Per attuare questo processo a tutti gli effetti maieutico, iI ghostwriter deve avere non solo una profonda capacità di scrittura e una grande abilità narrativaa, ma deve anche saper adottare diversi stili e toni di voce, adeguandosi alla storia e al cliente. Tutte queste caratteristiche definiscono uno scrittore, indipendentemente dal fatto che il suo nome appaia sulla copertina di un libro.
I ghostwriter, quindi, sono scrittori a pieno titolo. Non a caso, l’identikit del ghostwriter professionista prevede che uno scrittore su commissione abbia una solida esperienza nel campo della letteratura, del giornalismo o della comunicazione.
Il pregiudizio che il ghostwriter, poi, possa “soffrire” nel non vedere il suo nome sulla copertina di un’opera si fonda sull’assunzione che la visibilità sia l’unico riconoscimento valido per chi scrive, ma ciò che muove il lavoro del ghostwriter va oltre questo aspetto. Nel mio caso, ad esempio, la molla che mi spinge è sempre la curiosità verso le storie degli altri: sono convinta che ognuno di noi abbia una storia interessante e d’ispirazione da raccontare agli altri, e amo aiutare le persone in questo processo.
Infine, non dimentichiamo un’altra cosa: sono pochissimi gli autori italiani che vivono (ovvero: guadagnano abbastanza) solo grazie alla pubblicazione dei propri libri. Quasi tutti gli autori che pubblicano libri a loro nome non fanno soltanto gli scrittori, o comunque non solo gli scrittori di libri. Molti portano avanti parallelamente altri lavori, insegnano nelle scuole di scrittura, scrivono come giornalisti, si occupano di comunicazione a vario titolo… o fanno i ghostwriter per altri autori!

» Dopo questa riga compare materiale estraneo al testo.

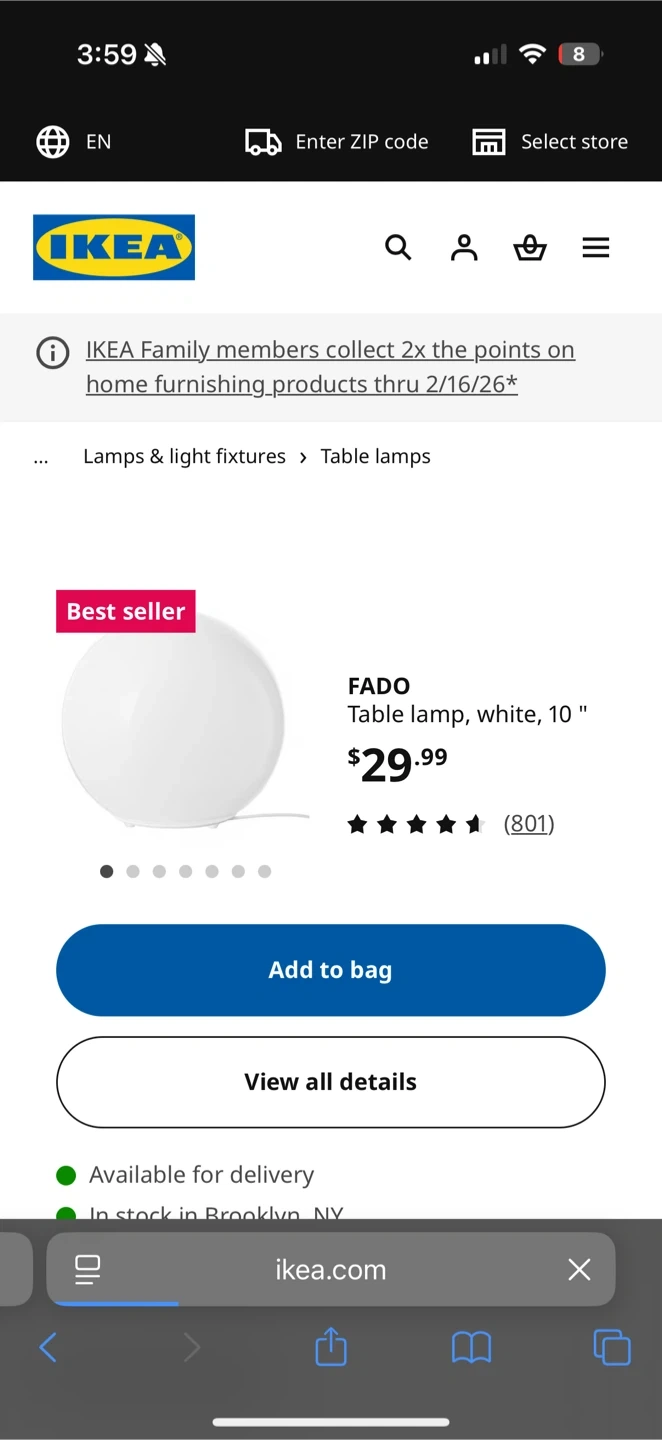Open the 801 reviews link
Viewport: 662px width, 1440px height.
click(x=529, y=824)
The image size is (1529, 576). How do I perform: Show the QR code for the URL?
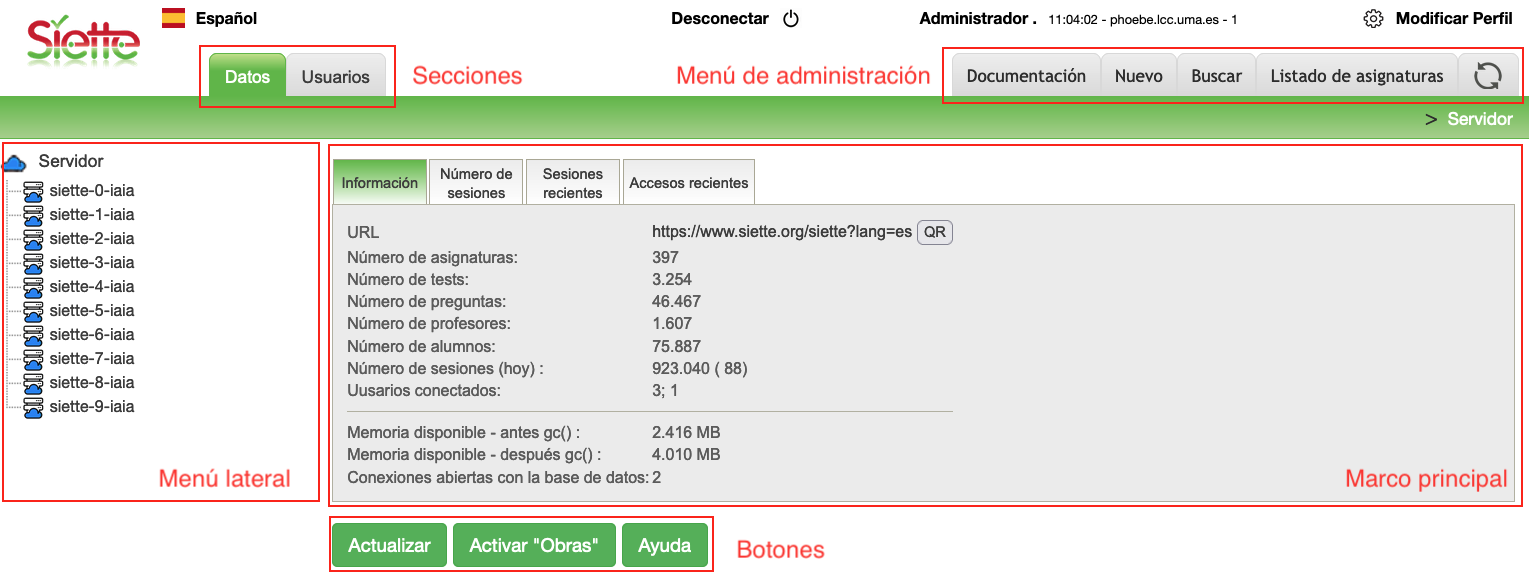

I ghostwriter, quindi, mettono in atto una scelta professionale consapevole. Ognuno vive di scrittura nel modo che preferisce.
Pregiudizio n°3: “il ghostwriter scrive il libro al posto dell’autore”
Ecco un altro pregiudizio sul ghostwriting molto diffuso: quello che il ghostwriter scriva il libro al posto dell’autore, sostituendosi del tutto. Ma come abbiamo visto sopra, le cose non funzionano proprio così, o quanto meno non funzionano così quando si lavora in modo professionale!
Questo pregiudizio nasconde una semplificazione e una mancanza di comprensione di ciò che realmente comporta il ghostwriting. La visione riduttiva che il ghostwriter sia semplicemente un sostituto – una sorta di stuntman o stuntwoman della scrittura! – non coglie la natura collaborativa del processo.
Il ghostwriter è un professionista che aiuta un altro professionista a portare al mondo il suo messaggio attraverso un libro. Il cliente non è passivo, ma fornisce la visione, la storia e l’ispirazione, mentre il ghostwriter presta la sua abilità nel dare forma narrativa a questi elementi con una scrittura professionale e coinvolgente. L’essenza del libro, il suo cuore pulsante, rimane – deve rimanere – sempre legato alla voce e all’esperienza dell’autore. Il ghostwriter non scrive quindi al posto dell’autore, ma insieme all’autore, in un partenariato creativo che ha lo scopo di produrre un’opera che risuoni con i lettori, nel rispetto della visione originale.
Spero che questo articolo abbia spazzato via i più comuni pregiudizi sul ghostwriting e ti abbia permesso di avere le idee più chiare su cosa significa collaborare con un ghostwriter.